Required work. Beneath this instruction is a block of data; output from it exactly the lines that run from the one containing "Task: Collapse the" through the one containing "This screenshot has height=796, width=995.", inclusive.

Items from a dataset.
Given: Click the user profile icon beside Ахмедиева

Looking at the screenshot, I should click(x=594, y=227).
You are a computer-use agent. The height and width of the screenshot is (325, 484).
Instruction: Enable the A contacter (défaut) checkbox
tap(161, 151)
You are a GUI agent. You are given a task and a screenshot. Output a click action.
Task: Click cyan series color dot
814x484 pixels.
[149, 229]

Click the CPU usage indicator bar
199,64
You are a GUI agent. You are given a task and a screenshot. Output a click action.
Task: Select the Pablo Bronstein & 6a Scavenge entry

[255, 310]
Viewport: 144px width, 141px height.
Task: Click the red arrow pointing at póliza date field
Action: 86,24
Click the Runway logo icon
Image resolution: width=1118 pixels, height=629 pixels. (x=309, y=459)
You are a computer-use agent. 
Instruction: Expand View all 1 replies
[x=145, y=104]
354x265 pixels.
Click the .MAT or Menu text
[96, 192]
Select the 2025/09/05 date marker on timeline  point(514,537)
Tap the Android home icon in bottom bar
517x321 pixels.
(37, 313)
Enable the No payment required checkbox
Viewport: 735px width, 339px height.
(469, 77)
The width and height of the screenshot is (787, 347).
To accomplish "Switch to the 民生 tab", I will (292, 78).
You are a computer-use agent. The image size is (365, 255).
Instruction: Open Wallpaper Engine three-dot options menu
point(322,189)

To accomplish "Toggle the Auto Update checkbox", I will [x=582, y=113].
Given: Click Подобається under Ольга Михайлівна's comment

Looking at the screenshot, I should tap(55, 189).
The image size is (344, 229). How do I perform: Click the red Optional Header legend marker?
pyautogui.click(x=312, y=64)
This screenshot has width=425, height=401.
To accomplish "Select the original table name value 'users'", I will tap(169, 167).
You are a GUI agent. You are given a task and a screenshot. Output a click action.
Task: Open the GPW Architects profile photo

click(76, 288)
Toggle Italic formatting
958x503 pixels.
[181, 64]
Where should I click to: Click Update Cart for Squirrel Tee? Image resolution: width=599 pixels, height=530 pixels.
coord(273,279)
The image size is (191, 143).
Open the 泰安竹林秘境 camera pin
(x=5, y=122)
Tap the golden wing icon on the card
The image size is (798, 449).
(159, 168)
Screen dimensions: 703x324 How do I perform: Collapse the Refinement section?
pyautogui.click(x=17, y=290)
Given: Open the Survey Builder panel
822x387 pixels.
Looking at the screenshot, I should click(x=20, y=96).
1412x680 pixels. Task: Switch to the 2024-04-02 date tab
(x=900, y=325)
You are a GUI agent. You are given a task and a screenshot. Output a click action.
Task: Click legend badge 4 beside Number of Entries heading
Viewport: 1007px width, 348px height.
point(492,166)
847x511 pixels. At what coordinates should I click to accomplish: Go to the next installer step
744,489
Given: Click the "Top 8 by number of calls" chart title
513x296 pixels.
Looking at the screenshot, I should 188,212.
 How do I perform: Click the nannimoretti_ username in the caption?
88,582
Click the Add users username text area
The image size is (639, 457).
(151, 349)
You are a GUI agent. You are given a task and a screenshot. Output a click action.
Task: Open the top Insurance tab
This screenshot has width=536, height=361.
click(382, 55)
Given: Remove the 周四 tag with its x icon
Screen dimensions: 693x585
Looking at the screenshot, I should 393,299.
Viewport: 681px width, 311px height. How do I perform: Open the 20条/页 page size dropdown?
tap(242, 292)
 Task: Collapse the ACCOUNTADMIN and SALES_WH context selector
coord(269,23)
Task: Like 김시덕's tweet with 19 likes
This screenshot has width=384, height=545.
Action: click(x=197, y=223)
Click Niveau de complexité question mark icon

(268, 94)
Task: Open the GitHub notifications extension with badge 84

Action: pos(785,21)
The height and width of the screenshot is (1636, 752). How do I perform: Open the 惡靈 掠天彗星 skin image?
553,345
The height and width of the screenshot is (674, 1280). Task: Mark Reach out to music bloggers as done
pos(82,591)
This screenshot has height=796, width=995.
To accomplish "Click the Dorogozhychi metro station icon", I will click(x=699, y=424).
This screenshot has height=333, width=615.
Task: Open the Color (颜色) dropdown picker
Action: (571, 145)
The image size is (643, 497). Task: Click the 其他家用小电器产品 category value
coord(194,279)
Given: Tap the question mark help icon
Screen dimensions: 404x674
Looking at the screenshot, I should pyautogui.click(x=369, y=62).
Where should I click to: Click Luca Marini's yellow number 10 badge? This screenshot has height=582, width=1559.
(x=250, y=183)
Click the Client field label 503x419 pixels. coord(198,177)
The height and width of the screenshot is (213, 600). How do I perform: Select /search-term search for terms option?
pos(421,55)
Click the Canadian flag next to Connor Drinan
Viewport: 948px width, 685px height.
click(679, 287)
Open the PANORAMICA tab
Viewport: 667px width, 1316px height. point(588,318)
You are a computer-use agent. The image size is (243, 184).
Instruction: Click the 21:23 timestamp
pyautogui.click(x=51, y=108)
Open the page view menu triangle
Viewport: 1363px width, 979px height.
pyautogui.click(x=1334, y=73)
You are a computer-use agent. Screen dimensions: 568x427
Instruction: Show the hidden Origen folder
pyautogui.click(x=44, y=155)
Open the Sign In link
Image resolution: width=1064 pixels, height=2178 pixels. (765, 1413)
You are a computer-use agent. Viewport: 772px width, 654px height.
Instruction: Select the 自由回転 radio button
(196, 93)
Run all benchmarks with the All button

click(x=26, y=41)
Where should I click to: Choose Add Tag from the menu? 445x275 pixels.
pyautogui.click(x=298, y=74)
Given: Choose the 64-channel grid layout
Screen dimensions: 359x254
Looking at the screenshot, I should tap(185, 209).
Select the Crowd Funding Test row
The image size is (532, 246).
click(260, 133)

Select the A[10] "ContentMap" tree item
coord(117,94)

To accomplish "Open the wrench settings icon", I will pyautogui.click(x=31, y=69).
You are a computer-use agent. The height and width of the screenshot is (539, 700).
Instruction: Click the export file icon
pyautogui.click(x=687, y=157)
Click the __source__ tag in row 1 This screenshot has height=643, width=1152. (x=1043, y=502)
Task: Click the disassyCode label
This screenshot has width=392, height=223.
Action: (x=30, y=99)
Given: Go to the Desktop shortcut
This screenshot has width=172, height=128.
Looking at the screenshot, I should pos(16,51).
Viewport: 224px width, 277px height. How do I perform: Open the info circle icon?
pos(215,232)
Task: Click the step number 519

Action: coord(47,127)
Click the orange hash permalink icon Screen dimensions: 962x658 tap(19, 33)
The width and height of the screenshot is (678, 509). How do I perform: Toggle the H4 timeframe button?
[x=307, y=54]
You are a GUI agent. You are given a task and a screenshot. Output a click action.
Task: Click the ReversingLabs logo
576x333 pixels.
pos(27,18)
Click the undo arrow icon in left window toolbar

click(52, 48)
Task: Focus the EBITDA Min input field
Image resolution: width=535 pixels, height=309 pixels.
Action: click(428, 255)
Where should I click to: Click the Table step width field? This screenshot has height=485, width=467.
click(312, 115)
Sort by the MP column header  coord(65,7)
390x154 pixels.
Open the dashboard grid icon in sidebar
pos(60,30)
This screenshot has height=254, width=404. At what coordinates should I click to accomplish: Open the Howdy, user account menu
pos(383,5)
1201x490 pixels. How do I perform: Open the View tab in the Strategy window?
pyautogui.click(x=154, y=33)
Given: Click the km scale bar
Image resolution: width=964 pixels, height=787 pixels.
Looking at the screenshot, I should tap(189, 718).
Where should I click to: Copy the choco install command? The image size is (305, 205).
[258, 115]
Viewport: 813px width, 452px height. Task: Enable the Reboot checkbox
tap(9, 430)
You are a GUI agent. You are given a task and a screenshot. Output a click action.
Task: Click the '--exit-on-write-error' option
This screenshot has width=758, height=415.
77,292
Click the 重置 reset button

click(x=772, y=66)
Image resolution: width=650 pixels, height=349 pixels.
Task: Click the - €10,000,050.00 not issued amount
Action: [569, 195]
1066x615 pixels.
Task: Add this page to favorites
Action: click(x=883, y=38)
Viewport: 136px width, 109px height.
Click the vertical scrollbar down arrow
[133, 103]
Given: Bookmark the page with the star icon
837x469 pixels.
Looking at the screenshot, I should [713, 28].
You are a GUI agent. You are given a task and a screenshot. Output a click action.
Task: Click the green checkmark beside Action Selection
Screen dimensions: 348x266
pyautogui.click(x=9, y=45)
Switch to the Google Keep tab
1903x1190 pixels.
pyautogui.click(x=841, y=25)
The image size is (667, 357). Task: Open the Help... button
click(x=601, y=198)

Reply.
 Task: Collapse the ACCOUNTADMIN and SALES_WH context selector
coord(269,23)
Task: Like 김시덕's tweet with 19 likes
This screenshot has width=384, height=545.
Action: click(x=197, y=223)
Click Niveau de complexité question mark icon

(268, 94)
Task: Open the GitHub notifications extension with badge 84

Action: pos(785,21)
The height and width of the screenshot is (1636, 752). How do I perform: Open the 惡靈 掠天彗星 skin image?
553,345
The height and width of the screenshot is (674, 1280). Task: Mark Reach out to music bloggers as done
pos(82,591)
This screenshot has height=796, width=995.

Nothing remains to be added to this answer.